------ Given records ------
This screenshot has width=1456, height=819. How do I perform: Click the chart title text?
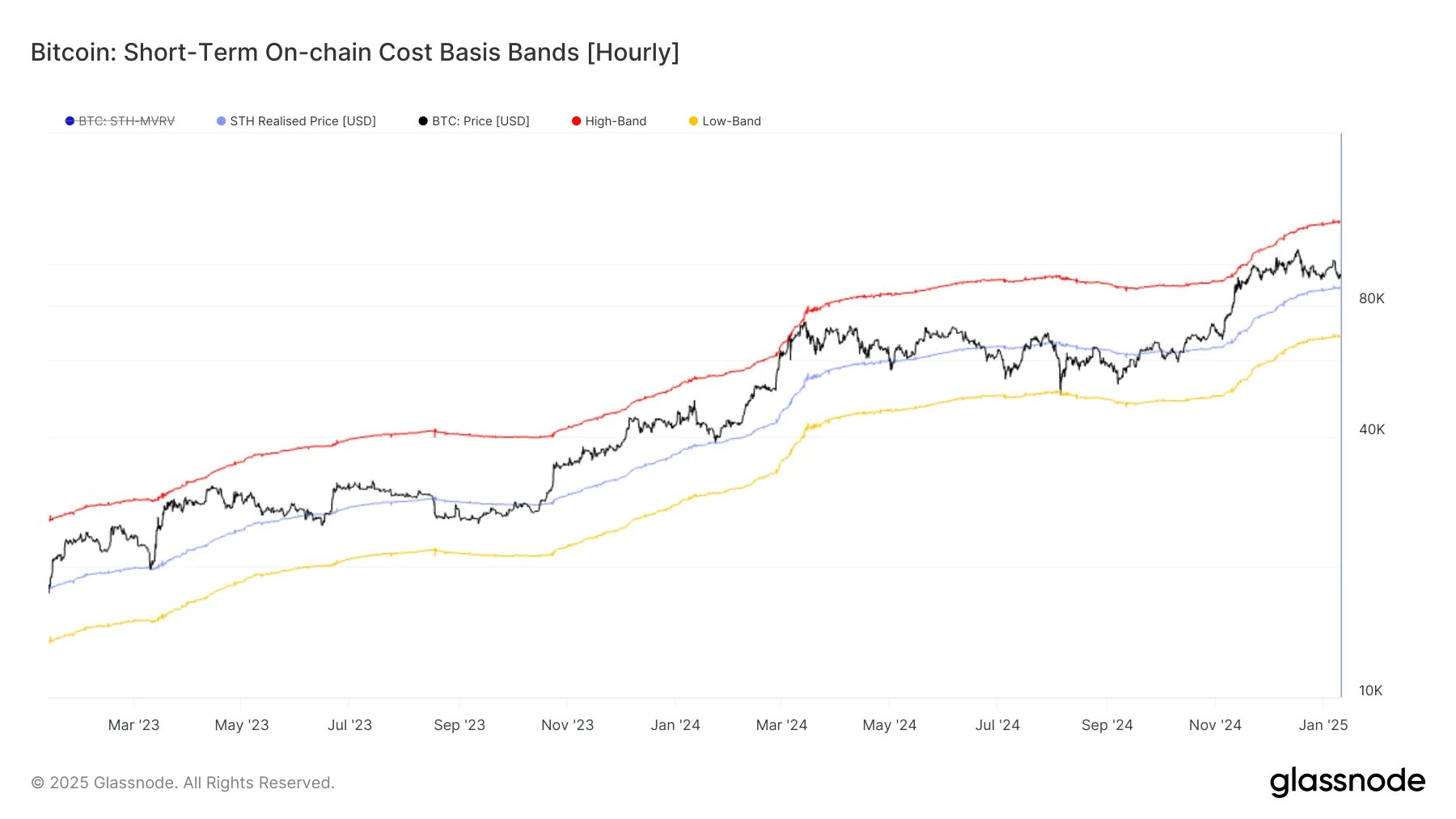tap(354, 53)
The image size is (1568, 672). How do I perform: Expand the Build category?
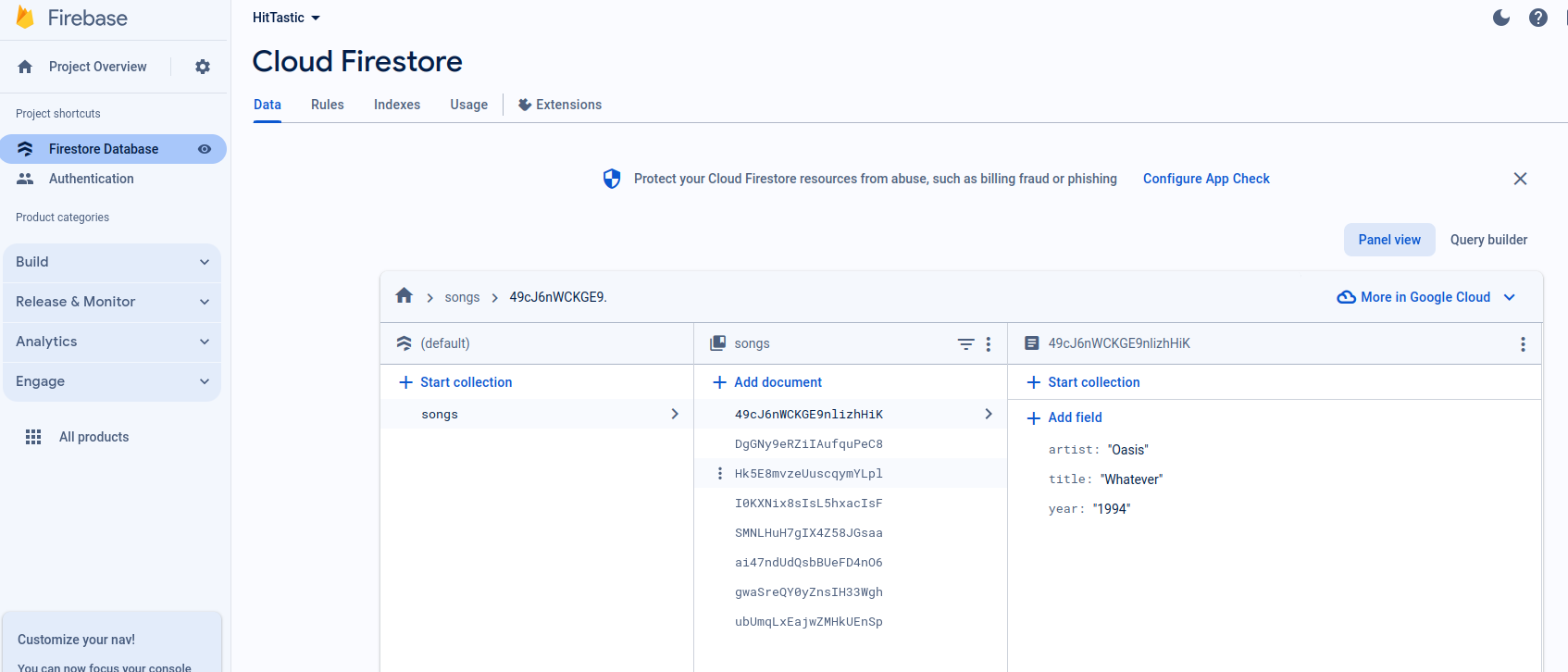coord(112,262)
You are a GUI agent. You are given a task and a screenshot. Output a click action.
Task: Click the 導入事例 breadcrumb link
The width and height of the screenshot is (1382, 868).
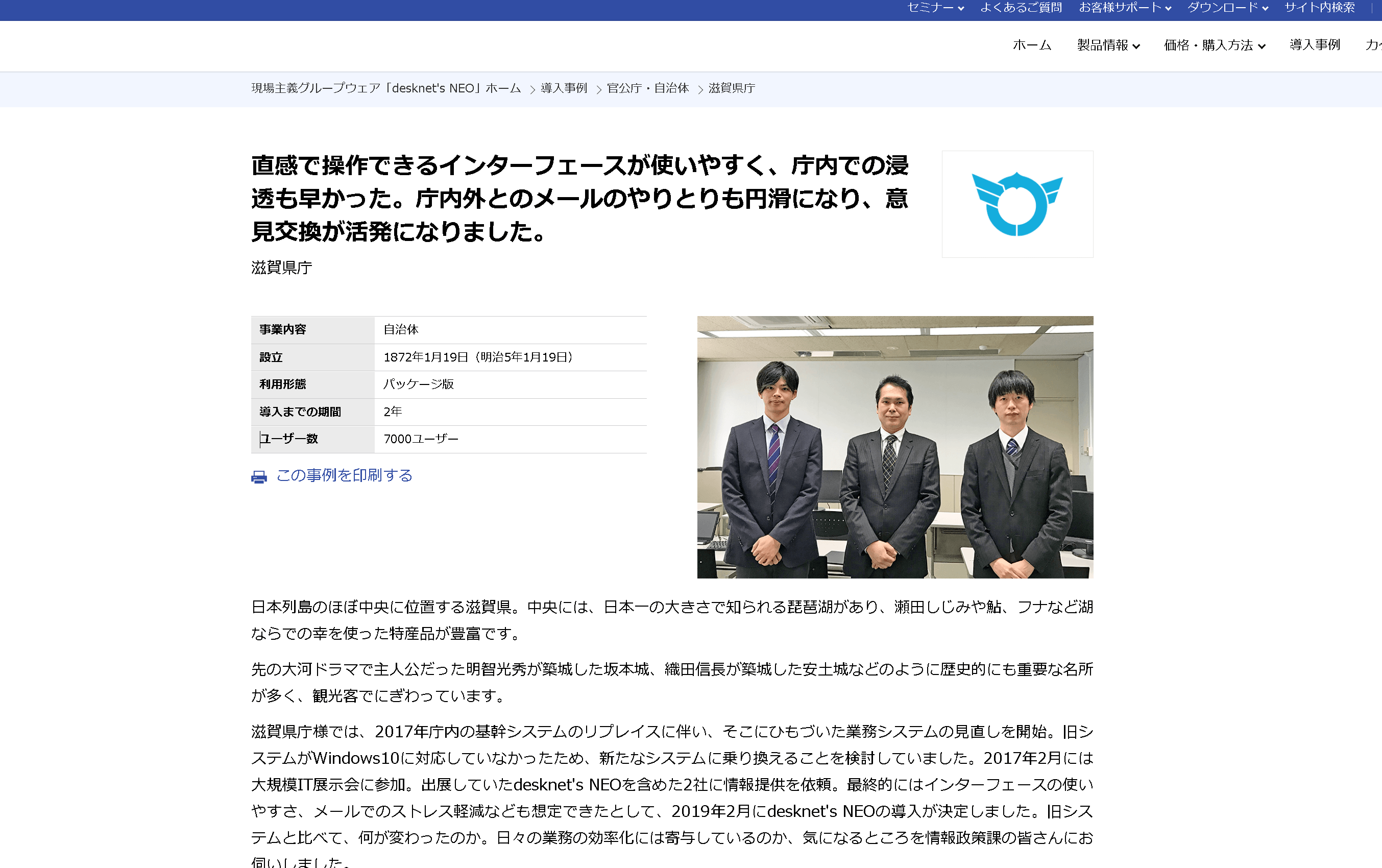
------
▶ _Goal of the exercise_:
Please turn the data above into a numbered list with one entry per line, leaving out blank lines and the pictures.

▶ _Full response_:
1. This screenshot has width=1456, height=819. How do I perform: Click the chart title text?
2. tap(354, 53)
3. The image size is (1568, 672). How do I perform: Expand the Build category?
4. coord(112,262)
5. You are a GUI agent. You are given a task and a screenshot. Output a click action.
6. Task: Click the 導入事例 breadcrumb link
7. The width and height of the screenshot is (1382, 868).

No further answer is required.